1/11/22- Amy Skjerseth – “Believing in Life after Auto-Tune”

Please join both the Theater and Performance Studies and 20th/21st Century Cultures Workshops for:

Amy Skjerseth

PhD Candidate, Franke Institute Dissertation Completion Residential Fellow, Cinema and Media Studies

Who will Present:

Believing in Life after Auto-Tune: From a Gimmick to a Gambit for Creativity

Respondent: Michael Kinney, PhD Candidate in Musicology, Stanford University, AMS 50 Dissertation Fellow

Tuesday, January 11,
4:30–6:00 PM CST
Over Zoom

Please register for the workshop HERE. The workshop coordinators will circulate the Zoom link and Amy Skjerseth‘s paper to registrants prior to the workshop. 

(Please do not cite or circulate the works-in-progress without the author’s explicit consent.)

We are committed to making our workshop fully accessible to persons with disabilities. Please direct any questions or concerns to TAPS workshop coordinators, Michael Stablein (mstableinjr@uchicago.edu) and Catrin Dowd (catrindowd@uchicago.edu) or 20th/21st c. workshop coordinators, Dana Glaser (dglaser@uchicago.edu) and Chris Gortmaker (cgortmaker@uchicago.edu)

ABSTRACT: Critics and musicians have derided Auto-Tune as inauthentic and unnatural since its inception. Exaggerated uses of Auto-Tune, popularized by Cher’s 1998 hit “Believe,” have cast pitch correction as antithetical to vocal expression and ability—technology that effaces one’s “true” voice. Since singers don’t have to be in tune and can even use Auto-Tune live, critics often call it a gimmick.
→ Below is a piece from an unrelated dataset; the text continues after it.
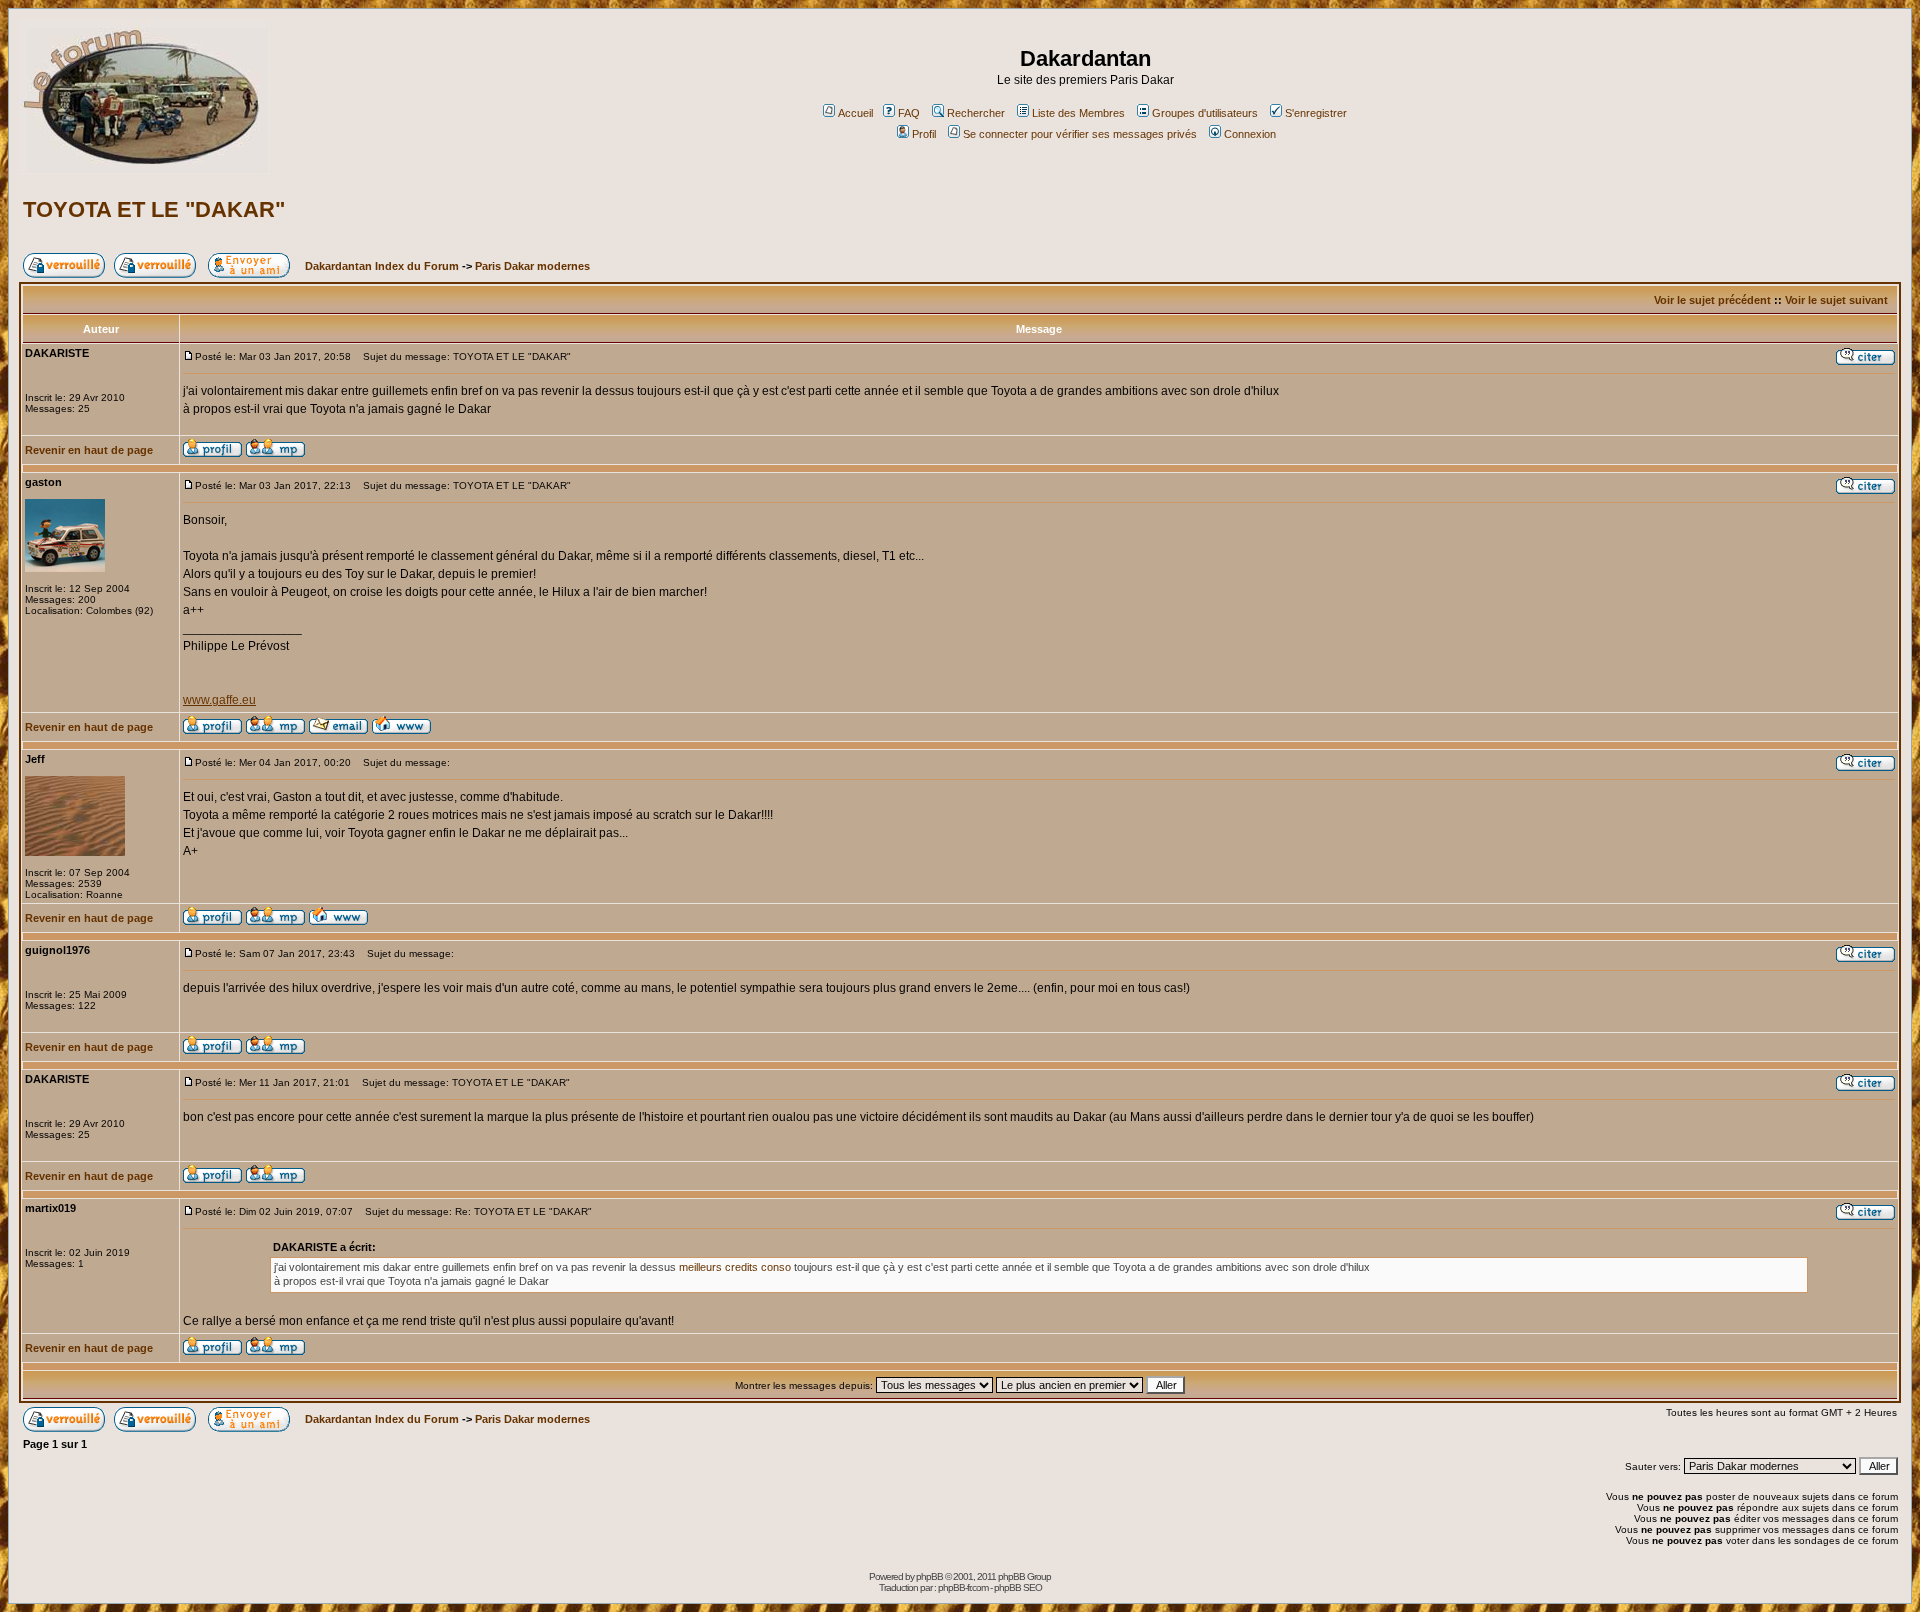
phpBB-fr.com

Auto-Tune exemplifies Sianne Ngai’s capitalist aesthetic category of the gimmick in its attractive-yet-repulsive promise to save time and labor (2020): it at once works too much and too little, is too backward but also too futuristic.

This chapter-in-progress examines music videos by Cher and Jennifer Lopez to dissect Auto-Tune’s complex discourse as a gimmick—and to show its status as a fundamentally audio-visual phenomenon. (After all, visual contours are integral to Auto-Tune’s waveform-tuning algorithm, which derived from deep-sea oil sounding techniques.) The sound of Auto-Tune is often judged on the basis of sight—whether the singer’s voice is in tune with expected performances of their gender or race. Auto-Tune’s gendered and racialized logics have been analyzed predominately through sonic means of production and reception, but a fuller picture can be gained by studying Auto-Tune’s accompanying imagery—ads, album covers, and music videos that illustrate Auto-Tuned effects. Visual depictions of Auto-Tune reveal not only essentialized beliefs about which voices index which bodies but also ways of interpreting how pop stars are branded as commercial personas.
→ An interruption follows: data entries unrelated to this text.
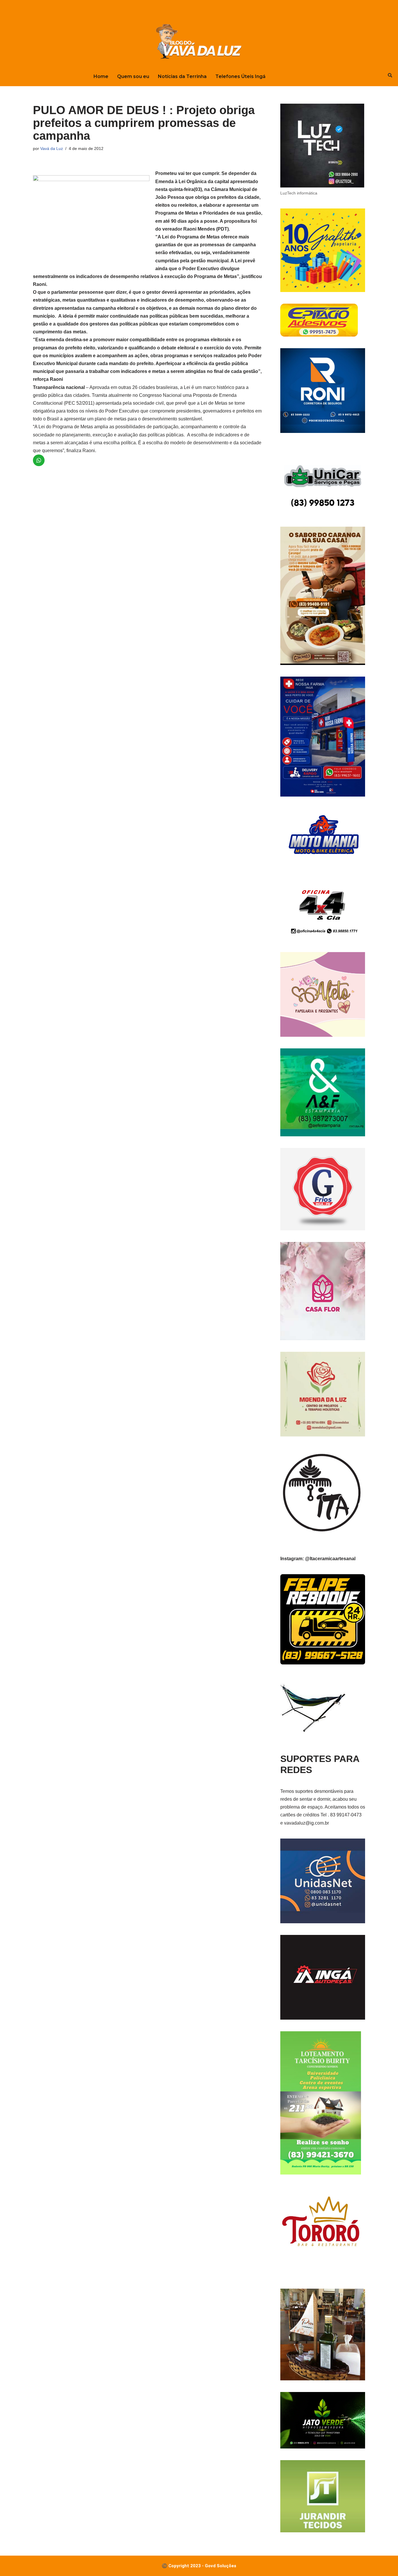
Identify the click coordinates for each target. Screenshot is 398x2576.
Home (101, 76)
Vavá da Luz (51, 148)
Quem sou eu (133, 76)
While scholars are quick to show how Auto-Tune polishes “unruly” voices for easy consumption, performers like Cher and Jennifer Lopez exhibit cracks in its icy veneer. In their music videos, visual metaphors of teleportation and star personas show how Auto-Tune is more than a gimmick, as it can be wielded to create alternate forms of star personas that critique the commercialism of the pop music industry. Cher’s and Lopez’s imagery contextualizes Auto-Tune as a tool for new futurisms for pop personas before and after Y2K, and shows how Auto-Tune can transcend gimmickry to defy stereotypes of gender and genre.

BIO: Amy Skjerseth (she/her) is a PhD Candidate in the Department of Cinema and Media Studies at the University of Chicago. She co-organizes the Great Lakes Association for Sound Studies and is a core producer for the sound studies podcast Phantom Power. As a Franke Residential Dissertation Completion Fellow, she is currently finishing her dissertation, which investigates postwar music recording and broadcast technologies that inspired American and British media-makers to politicize popular music. More broadly, her research explores how audio-visual technologies shape aesthetics and politics, with projects on gendered and racialized lip-sync conventions and on “visual music” films from underrecognized women artists.